TASK GOAL: Below are the records; copy each line in them that holds the word "gear".
____ DATASET RECORDS
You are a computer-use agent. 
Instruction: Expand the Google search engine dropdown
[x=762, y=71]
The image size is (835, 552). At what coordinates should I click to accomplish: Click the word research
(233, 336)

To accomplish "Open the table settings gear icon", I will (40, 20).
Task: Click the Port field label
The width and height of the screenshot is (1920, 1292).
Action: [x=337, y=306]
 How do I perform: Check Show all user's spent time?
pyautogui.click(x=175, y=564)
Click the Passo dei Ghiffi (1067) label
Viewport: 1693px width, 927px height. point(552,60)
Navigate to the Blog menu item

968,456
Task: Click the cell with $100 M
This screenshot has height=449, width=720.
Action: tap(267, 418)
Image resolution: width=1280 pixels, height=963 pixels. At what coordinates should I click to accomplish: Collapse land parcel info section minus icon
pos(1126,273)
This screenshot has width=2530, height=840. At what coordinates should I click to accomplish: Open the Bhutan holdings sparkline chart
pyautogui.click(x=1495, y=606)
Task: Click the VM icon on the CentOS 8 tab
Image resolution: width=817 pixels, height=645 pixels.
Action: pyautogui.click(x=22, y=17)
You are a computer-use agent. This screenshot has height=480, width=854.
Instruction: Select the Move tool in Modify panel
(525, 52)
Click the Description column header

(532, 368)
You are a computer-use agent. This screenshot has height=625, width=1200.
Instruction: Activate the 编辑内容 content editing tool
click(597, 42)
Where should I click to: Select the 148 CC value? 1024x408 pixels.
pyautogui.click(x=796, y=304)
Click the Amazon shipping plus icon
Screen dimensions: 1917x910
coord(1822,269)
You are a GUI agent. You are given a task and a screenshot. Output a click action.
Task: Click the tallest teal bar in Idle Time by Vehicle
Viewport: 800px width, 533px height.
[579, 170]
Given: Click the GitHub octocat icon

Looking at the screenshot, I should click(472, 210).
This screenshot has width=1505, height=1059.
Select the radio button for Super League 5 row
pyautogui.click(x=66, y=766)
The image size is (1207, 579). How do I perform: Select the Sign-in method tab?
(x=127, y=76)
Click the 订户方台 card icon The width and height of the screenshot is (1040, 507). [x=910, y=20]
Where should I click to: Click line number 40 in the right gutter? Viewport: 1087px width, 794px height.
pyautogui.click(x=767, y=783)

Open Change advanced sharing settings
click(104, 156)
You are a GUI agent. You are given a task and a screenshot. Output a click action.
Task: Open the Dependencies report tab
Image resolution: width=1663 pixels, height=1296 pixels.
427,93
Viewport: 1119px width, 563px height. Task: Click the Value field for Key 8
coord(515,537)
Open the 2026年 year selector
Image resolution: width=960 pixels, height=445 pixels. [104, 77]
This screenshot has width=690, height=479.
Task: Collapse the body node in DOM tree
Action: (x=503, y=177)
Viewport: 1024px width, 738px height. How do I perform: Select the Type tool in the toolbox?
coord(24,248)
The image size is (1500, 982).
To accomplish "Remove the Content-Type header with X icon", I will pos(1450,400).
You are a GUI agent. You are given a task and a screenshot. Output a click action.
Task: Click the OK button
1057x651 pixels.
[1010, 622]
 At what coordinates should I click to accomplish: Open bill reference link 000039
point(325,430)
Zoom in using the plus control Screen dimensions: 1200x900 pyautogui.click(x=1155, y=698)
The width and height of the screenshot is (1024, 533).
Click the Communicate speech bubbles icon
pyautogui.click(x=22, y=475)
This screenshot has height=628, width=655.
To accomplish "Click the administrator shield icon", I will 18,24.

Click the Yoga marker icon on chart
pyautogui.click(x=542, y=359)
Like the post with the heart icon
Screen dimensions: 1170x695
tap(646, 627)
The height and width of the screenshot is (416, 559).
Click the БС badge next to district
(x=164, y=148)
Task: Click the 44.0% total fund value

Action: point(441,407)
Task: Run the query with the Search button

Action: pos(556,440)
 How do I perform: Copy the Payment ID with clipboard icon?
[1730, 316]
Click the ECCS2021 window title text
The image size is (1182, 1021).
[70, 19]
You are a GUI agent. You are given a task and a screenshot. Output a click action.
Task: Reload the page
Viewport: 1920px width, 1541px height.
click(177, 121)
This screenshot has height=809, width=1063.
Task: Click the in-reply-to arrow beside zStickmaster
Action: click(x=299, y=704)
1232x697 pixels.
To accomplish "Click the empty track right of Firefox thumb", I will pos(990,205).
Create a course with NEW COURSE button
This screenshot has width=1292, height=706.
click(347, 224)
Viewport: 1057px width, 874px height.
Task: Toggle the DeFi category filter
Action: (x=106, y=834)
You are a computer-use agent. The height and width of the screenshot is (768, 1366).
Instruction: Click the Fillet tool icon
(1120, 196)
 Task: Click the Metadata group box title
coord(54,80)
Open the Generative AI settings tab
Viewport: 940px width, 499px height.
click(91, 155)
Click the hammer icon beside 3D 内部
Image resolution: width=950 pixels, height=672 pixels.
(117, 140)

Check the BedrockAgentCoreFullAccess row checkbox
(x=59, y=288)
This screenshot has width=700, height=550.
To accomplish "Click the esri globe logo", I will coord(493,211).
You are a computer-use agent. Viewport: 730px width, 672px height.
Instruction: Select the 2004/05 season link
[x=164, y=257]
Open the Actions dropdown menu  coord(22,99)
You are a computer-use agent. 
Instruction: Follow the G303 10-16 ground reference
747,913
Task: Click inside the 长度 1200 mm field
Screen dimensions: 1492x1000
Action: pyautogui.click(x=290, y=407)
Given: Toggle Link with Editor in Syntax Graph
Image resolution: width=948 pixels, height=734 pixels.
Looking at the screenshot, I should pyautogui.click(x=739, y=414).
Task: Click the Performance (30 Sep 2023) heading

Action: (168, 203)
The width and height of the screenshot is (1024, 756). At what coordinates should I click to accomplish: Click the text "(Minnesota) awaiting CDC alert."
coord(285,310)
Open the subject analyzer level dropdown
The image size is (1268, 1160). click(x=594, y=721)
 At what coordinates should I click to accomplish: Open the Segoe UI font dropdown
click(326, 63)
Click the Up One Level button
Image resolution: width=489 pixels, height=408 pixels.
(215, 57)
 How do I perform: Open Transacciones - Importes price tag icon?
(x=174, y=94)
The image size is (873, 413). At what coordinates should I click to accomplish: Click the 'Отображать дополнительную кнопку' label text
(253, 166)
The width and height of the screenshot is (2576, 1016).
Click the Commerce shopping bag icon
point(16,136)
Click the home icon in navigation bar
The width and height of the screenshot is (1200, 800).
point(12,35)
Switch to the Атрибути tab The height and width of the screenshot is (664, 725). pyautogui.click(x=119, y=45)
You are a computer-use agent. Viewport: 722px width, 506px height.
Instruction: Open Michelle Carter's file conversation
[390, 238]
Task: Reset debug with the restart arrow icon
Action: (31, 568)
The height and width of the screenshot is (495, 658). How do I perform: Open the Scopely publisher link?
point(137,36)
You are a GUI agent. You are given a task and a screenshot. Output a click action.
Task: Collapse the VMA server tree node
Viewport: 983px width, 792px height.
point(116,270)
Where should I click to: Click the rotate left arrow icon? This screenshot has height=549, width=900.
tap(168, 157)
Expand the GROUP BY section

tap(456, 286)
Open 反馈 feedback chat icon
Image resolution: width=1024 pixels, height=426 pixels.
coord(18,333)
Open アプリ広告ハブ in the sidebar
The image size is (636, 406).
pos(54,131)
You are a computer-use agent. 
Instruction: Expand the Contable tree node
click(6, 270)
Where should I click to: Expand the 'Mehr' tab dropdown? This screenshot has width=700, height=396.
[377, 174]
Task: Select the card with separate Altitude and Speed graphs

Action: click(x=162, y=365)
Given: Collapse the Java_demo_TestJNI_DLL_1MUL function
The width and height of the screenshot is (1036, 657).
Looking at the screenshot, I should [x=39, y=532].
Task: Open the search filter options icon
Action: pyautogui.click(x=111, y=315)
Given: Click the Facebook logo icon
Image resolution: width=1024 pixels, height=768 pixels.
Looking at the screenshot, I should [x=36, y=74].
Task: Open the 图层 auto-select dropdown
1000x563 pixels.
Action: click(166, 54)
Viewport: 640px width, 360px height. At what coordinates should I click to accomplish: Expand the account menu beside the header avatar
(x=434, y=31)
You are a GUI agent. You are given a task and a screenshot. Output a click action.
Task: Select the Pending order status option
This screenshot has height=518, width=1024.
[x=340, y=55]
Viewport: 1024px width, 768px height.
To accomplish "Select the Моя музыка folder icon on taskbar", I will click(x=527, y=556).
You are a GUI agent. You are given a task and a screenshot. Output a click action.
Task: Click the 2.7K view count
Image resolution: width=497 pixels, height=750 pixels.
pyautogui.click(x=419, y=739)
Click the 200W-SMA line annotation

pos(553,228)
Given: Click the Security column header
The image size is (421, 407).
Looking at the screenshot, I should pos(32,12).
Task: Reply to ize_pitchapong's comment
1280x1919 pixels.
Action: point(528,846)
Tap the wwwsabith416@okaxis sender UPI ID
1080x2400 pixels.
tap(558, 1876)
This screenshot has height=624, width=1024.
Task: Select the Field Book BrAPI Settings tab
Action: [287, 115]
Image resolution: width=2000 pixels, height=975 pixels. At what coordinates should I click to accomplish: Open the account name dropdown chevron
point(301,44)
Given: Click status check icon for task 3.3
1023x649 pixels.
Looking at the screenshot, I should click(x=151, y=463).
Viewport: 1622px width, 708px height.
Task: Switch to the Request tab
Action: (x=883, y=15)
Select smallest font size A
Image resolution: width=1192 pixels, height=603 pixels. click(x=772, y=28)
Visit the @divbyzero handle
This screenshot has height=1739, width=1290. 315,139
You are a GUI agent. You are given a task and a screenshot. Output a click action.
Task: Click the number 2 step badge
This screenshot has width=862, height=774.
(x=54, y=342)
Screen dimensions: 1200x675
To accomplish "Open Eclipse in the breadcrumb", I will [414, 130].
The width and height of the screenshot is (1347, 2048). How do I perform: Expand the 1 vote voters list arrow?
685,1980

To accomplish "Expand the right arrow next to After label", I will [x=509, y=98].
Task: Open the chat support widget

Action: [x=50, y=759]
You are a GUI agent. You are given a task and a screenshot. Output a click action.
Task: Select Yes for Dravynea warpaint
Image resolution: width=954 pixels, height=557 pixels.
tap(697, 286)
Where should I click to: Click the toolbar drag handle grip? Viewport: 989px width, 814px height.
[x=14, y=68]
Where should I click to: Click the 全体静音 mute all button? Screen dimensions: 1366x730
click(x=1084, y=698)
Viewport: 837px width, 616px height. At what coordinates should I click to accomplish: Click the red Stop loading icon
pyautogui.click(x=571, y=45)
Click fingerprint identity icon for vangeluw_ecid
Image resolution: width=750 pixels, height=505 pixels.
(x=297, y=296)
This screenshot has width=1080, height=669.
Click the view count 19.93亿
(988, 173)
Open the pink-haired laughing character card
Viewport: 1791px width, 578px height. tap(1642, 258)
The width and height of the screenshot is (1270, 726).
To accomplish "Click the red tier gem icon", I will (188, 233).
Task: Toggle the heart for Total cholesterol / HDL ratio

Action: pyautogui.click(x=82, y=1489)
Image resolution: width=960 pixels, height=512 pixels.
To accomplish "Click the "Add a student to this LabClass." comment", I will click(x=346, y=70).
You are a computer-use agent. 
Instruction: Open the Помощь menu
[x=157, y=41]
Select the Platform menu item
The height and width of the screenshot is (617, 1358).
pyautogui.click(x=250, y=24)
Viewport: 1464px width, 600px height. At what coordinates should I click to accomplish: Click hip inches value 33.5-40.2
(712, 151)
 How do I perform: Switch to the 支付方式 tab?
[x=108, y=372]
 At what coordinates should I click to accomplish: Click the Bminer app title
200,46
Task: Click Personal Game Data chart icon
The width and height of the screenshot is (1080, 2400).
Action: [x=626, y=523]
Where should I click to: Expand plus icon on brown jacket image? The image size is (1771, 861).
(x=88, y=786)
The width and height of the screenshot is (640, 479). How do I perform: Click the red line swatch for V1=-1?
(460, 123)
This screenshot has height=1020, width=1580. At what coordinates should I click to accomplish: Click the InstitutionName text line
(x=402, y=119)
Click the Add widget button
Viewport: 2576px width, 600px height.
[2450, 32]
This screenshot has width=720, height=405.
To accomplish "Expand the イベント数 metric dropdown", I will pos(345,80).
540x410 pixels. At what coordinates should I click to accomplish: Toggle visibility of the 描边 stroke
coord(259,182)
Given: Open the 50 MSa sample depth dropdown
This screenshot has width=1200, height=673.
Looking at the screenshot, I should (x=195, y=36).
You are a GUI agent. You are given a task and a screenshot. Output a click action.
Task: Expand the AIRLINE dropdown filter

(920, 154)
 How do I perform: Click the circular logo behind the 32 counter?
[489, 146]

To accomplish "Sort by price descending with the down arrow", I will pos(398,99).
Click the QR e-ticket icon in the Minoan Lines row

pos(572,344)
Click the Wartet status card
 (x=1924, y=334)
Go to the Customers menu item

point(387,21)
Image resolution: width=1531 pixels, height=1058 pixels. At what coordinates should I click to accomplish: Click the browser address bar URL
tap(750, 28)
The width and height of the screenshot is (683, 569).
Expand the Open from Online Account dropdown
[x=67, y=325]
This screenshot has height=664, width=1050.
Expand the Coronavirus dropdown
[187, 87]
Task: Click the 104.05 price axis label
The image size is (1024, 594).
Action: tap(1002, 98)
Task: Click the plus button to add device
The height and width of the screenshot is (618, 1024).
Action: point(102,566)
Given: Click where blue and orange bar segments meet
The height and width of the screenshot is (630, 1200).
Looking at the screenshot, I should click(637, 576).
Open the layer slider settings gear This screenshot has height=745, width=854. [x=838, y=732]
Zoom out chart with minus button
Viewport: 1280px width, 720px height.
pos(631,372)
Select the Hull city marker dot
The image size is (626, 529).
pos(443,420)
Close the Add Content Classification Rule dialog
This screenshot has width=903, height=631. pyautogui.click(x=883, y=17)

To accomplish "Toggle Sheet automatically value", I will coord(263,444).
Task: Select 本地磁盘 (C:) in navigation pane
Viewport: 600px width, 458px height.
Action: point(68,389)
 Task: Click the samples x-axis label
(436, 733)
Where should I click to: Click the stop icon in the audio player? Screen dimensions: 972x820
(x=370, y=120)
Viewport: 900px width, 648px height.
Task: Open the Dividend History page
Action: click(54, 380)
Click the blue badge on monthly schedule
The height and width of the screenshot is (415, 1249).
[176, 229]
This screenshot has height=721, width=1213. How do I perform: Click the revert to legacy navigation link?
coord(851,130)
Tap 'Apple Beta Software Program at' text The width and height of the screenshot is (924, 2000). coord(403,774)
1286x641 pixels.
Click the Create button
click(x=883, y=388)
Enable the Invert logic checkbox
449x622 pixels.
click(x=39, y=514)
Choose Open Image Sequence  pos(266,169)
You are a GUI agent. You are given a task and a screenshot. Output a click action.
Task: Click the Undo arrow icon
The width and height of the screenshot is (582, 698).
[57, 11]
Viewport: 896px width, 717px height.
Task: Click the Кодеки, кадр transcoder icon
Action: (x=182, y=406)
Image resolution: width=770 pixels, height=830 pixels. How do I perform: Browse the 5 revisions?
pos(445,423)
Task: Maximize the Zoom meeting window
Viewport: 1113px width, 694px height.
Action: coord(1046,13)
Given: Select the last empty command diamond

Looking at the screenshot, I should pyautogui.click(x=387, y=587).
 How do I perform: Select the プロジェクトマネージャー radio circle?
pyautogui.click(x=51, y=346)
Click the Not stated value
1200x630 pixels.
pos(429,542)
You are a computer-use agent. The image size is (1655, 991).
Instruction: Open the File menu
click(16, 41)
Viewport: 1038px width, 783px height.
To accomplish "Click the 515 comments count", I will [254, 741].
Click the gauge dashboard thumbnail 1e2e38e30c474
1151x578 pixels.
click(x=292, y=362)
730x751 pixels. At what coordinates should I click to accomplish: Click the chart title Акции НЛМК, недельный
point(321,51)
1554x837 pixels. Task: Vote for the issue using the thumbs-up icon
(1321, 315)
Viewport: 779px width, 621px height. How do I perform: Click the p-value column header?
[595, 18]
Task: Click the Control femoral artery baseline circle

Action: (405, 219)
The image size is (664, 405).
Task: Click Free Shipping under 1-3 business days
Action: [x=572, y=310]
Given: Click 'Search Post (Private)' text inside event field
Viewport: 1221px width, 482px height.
________
EXERCISE SOLUTION:
To accomplish "Open the table settings gear icon", I will (40, 20).
Open the layer slider settings gear This screenshot has height=745, width=854. [x=838, y=732]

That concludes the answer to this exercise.